Supplied records

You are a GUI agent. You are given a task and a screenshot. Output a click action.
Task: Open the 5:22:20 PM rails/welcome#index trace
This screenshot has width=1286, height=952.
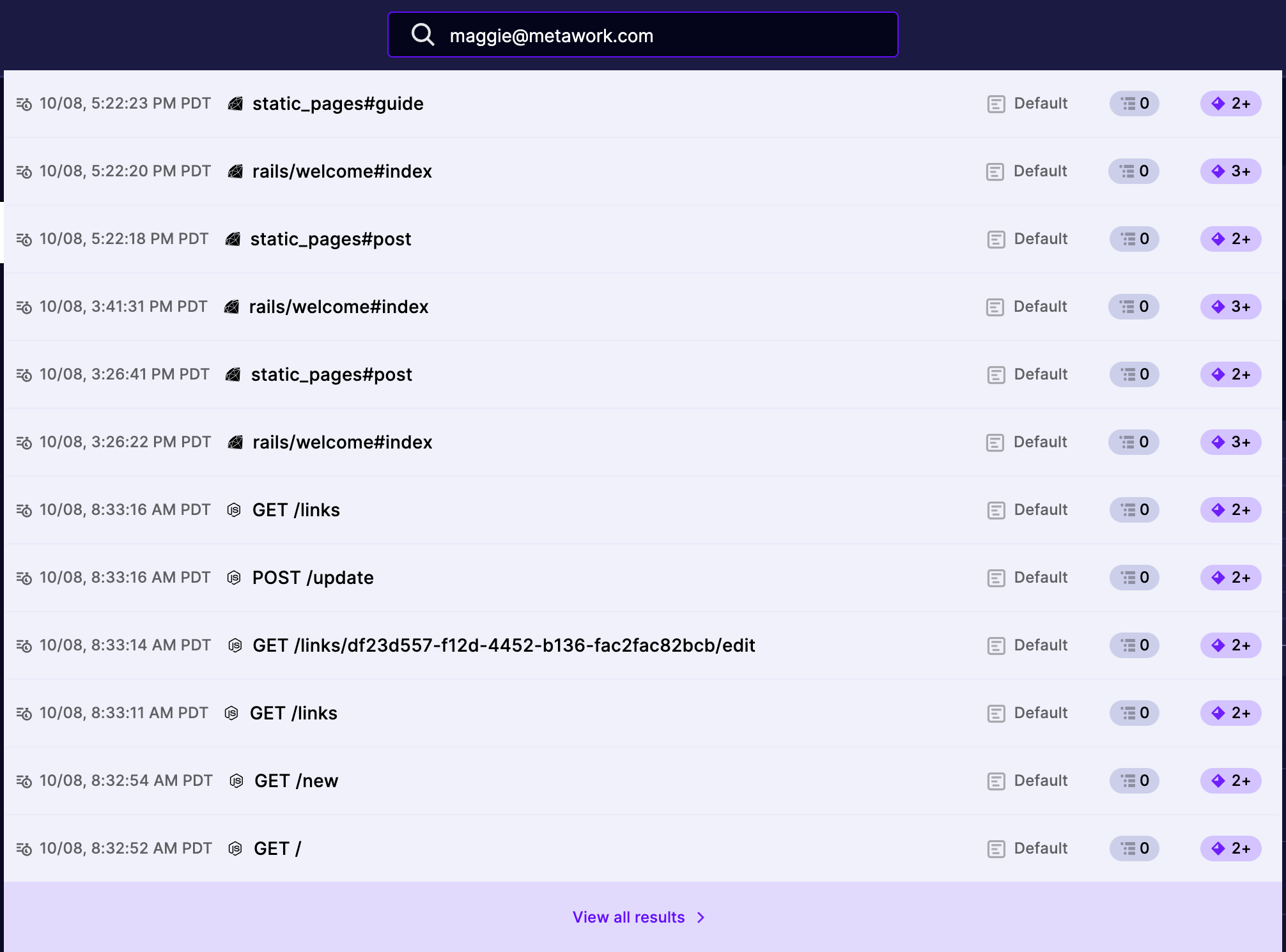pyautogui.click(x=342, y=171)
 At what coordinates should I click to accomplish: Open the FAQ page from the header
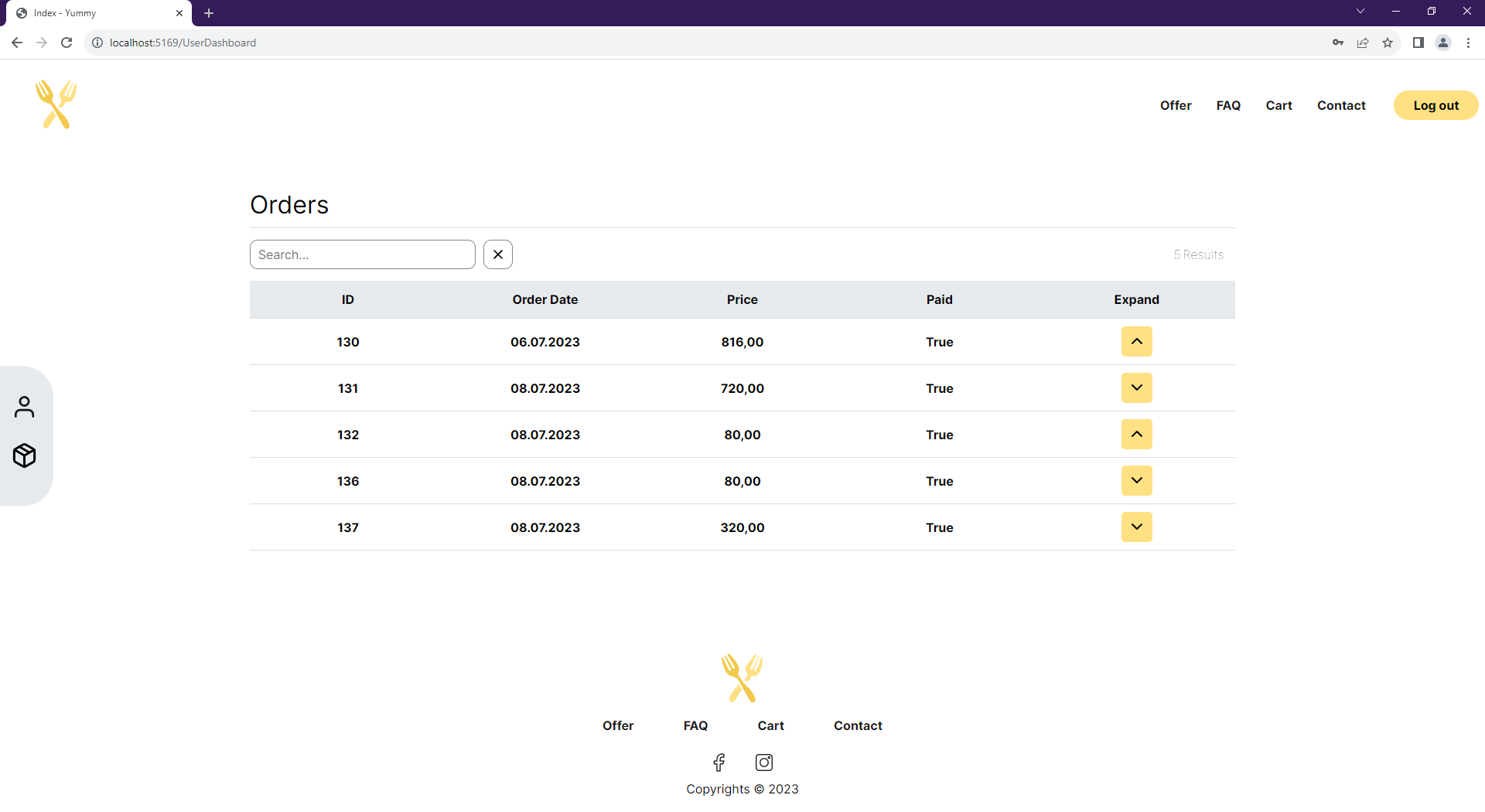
--
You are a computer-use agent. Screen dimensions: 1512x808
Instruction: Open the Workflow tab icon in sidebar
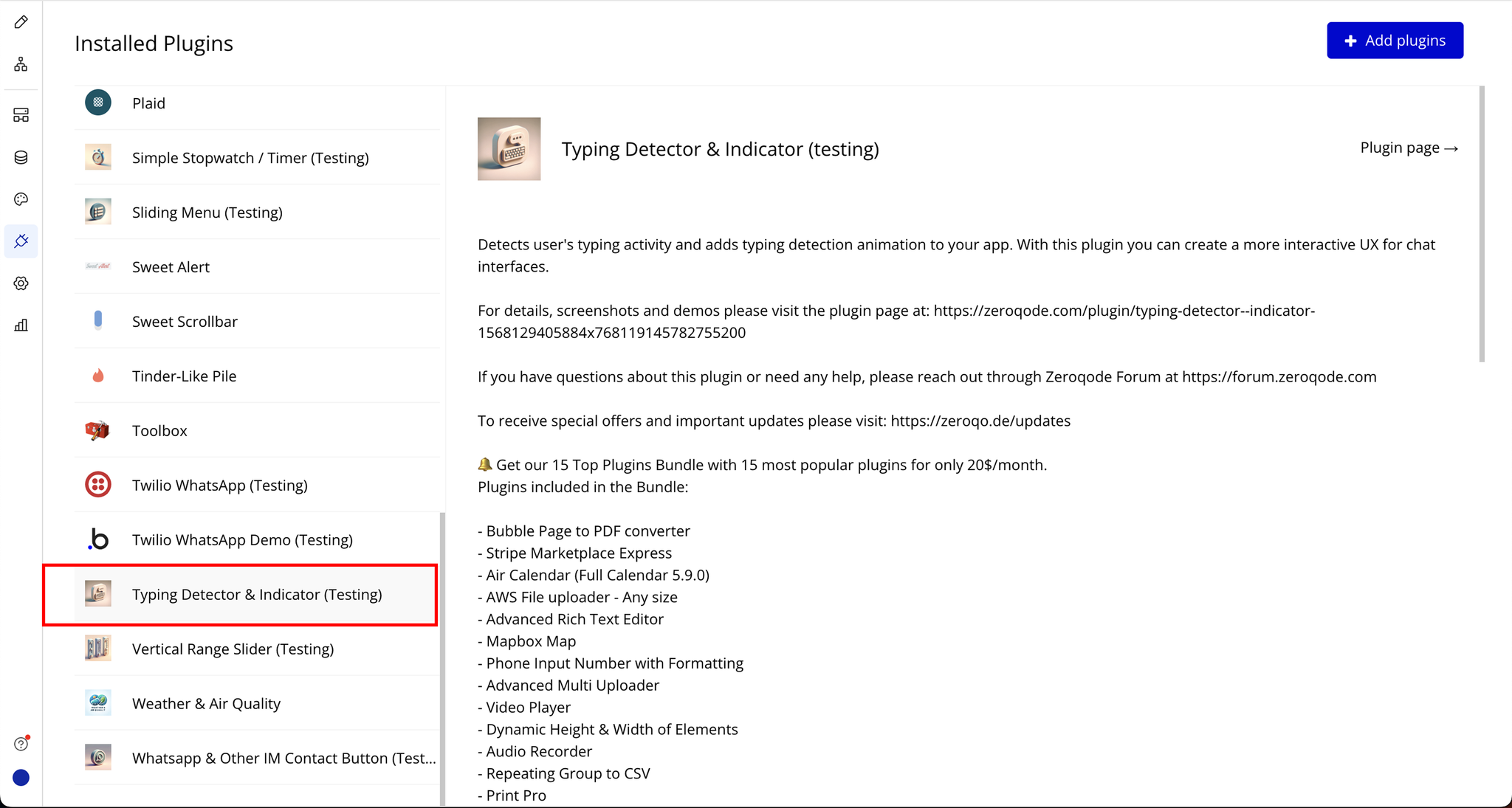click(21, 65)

The problem
For the data above, set down exactly the lines from the line with "You are a GUI" to the line with "At what coordinates", both included, leaving pictures out.

Your solution
You are a GUI agent. You are given a task and a screenshot. Output a click action.
Task: Open the 5:22:20 PM rails/welcome#index trace
This screenshot has width=1286, height=952.
pyautogui.click(x=342, y=171)
 At what coordinates should I click to accomplish: Open the FAQ page from the header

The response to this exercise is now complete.